The term acute gastroenteritis is applied to symptoms of diarrhoea or vomiting ascribable to an infection of the proximal segment of the small intestine or the colon. It is amongst some of the most common infectious diseases and it involves a heightened morbimortality, particularly among the elderly, malnourished and those with underlying illnesses.1

The Haemophilus spp. coccobacilli make up the normal bacterial flora of the upper respiratory tract, where Haemophilus influenzae is the predominant type. In turn, Haemophilus parainfluenzae (H. parainfluenzae) has been related to different respiratory tract infections and conjunctivitis. Less commonly, it can cause infective endocarditis and more rarely white tissue abscesses, septic arthritis, genital tract infections, osteomyelitis, wound infections and in very rare cases, meningitis and brain abscesses.2,3 In recent years, cases of intrabdominal infections of the bile duct, hepatic or pancreatic abscesses, peritonitis and appendicitis have been published.3–7

In this article we propose to describe a case of bacterial gastroenteritis by H. parainfluenzae.
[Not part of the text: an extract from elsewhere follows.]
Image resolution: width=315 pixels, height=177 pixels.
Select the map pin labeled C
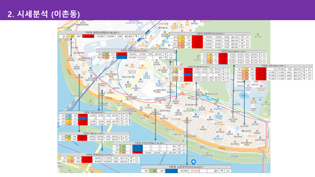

A 43-year-old male born in Spain, with no previous pathologies of interest nor recent trips, that was seen at our centre presenting a 4-day history consisting of colic-like abdominal pain, vomiting and diarrhoea with no pathological products, accompanied by a high fever and chills.

Upon physical examination, he displayed a heart rate of 103bpm, blood pressure of 98/63mmHg and a temperature of 38°C, with no signs of dehydration. Upon abdominal examination, diffuse pain was noted, more intense in the epigastrium but with no signs of peritonitis and no organomegalies were felt. He also presented cold-sores. The rest of the physical examination was normal.

The blood test showed: white blood cells 12,100μl with a neutrophil percentage of 82.5%, platelets 95,000μl, haemoglobin 12.1mg/dl, C-reactive protein 163.5mg/l with normal kidney liver function, water-electrolyte balance, amylase and coagulation. HIV infection was ruled out. Cultures were started he was admitted to hospital, receiving Ciprofloxacin as treatment. Whilst he was admitted, he underwent an abdominal CAT scan that reported the presence of findings suggestive of infectious or inflammatory non-specific colitis, affecting segments of the ascending colon. The rest of his abdominal structures were normal. On his fourth day in hospital, H. parainfluenzae was isolated in the 2 blood cultures, sensitive to most antibiotics, including quinolones. The stool culture was negative, showing only the presence of conventional mixed flora.

His clinical progress was favourable. In the subsequent outpatient follow-ups 2 months later, the patient remained asymptomatic.

We believe that the patient showed symptoms of acute gastroenteritis caused by H. parainfluenzae. The initial clinical symptoms, radiological findings and absence of data suggestive of an alternative diagnosis paired with the isolation of the pathogen in the blood enabled this suspected diagnosis to be confirmed. We cannot rule out that the patient may suffer gastroenteritis from another microorganism, which would allow H. parainfluenzae to pass through to the bloodstream. However, taking into account the symptoms of bacteraemia and the absence of other intestinal pathogens, this hypothesised diagnosis does not seem to be substantiated. We must point out that the current culture mediums are not designed to isolate H. parainfluenzae in the faeces samples obtained for stool cultures.

In recent years, studies of the bacterial flora in the GI tract have been gaining great importance for their potential relationship with different diseases such as: pseudomembranous colitis, inflammatory bowel disease, irritable bowel syndrome and even chronic constipation and obesity. In this regard, potentially pathogenic microorganisms that were formerly considered to be completely unrelated to this field have gained greater relevance, like with H. parainfluenzae, assiduously isolated between the microbacterial flora of the GI tract.8

Thus, Palmer GG isolated H. parainfluenzae in the intestinal mucosa and suggested that it could possibly act as a pathogen if the gastrointestinal acidity decreased or if the mucosa was altered.9 Later, Mégraud et al., postulated that the GI tract might work as a reservoir for H. parainfluenzae, and they also suggested a possible relationship between the cases of bacteraemia caused by this microorganism, with apparently unknown origins and intercurrent gastrointestinal processes.10

Ultimately, we consider out patient to represent a first documented case of acute gastroenteritis by H. parainfluenzae, a finding that should not be surprising based on recent research on the gastrointestinal habitat.